──────── Input data ────────

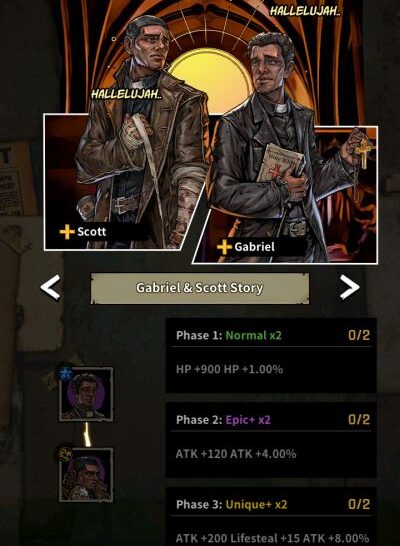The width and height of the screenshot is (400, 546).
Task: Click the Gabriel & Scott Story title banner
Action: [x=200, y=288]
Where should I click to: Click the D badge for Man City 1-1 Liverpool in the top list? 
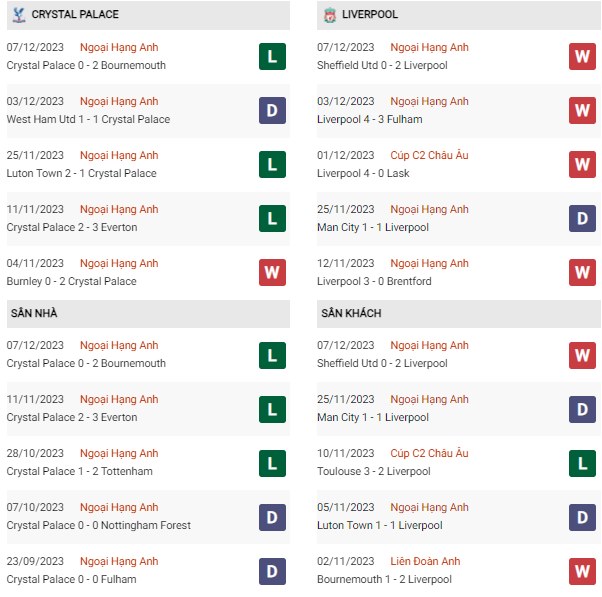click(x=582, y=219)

────────
──────── Input data ────────

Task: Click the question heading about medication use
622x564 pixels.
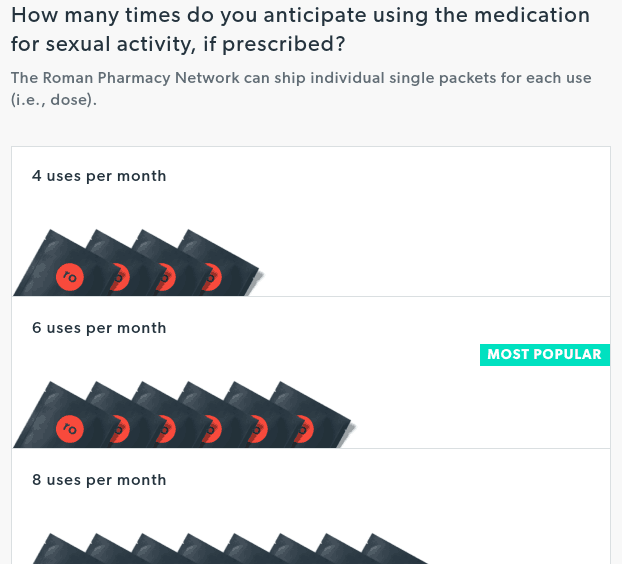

────────
──────── Input data ────────

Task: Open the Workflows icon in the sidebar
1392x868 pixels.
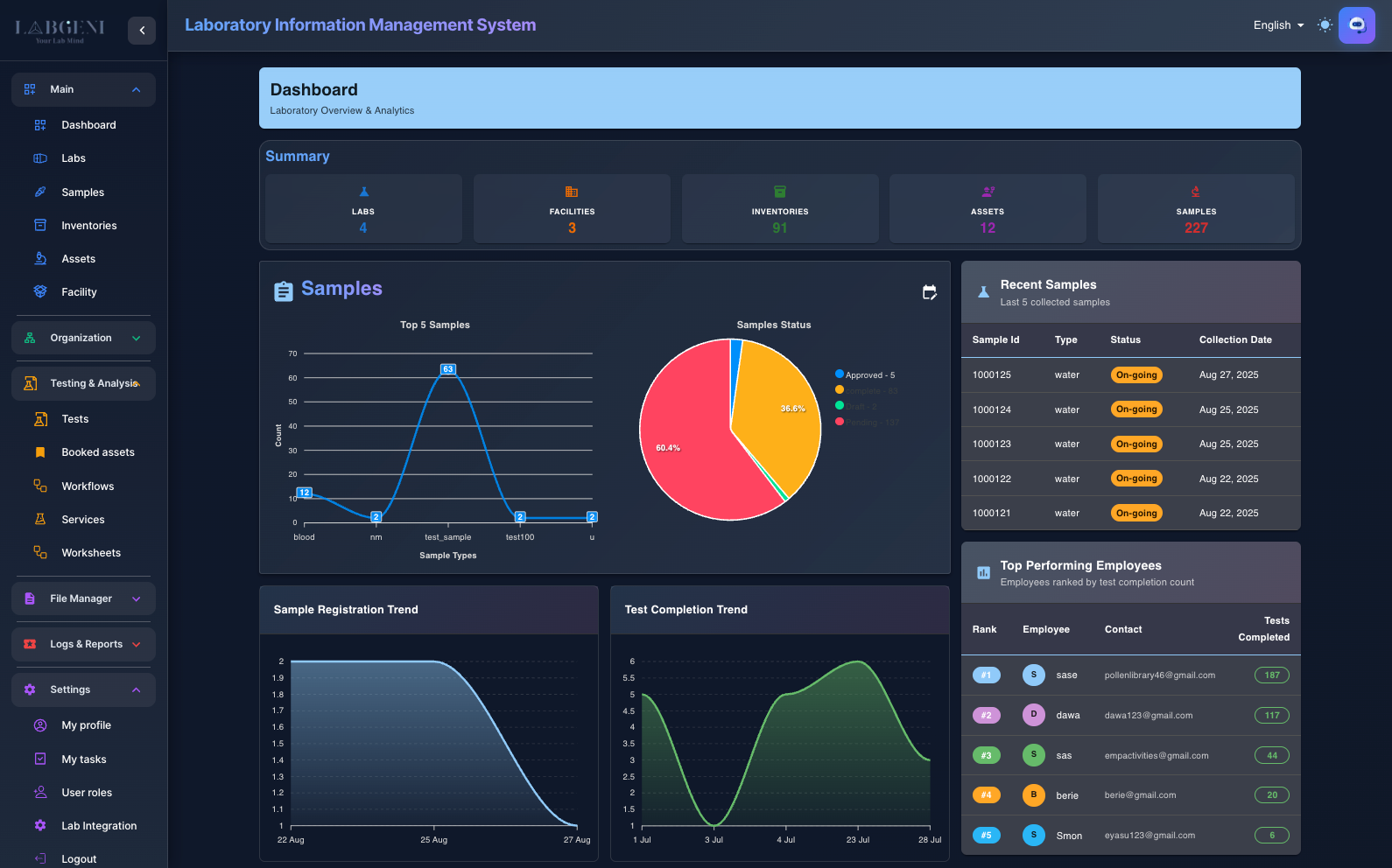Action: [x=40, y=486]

────────

• [Aim of the exercise]:
Copy out the range of lines above starting at the line with "Task: Click the question" and ending at the line with "622x564 pixels.", exactly and including both.

• [Solved problem]:
Task: Click the question heading about medication use
622x564 pixels.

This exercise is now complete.